*** Opening of Extracted information ***

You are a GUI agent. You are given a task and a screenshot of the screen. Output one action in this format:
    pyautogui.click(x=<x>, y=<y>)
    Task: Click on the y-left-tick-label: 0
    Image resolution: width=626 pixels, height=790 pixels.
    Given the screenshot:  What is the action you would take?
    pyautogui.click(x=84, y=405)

*** Close of Extracted information ***

> [Your goal] Rewrite the material above, replacing "screenshot" with "screen capture" everywhere it appears and leaving everything else as is.

> [Your solution]
You are a GUI agent. You are given a task and a screen capture of the screen. Output one action in this format:
    pyautogui.click(x=<x>, y=<y>)
    Task: Click on the y-left-tick-label: 0
    Image resolution: width=626 pixels, height=790 pixels.
    Given the screen capture:  What is the action you would take?
    pyautogui.click(x=84, y=405)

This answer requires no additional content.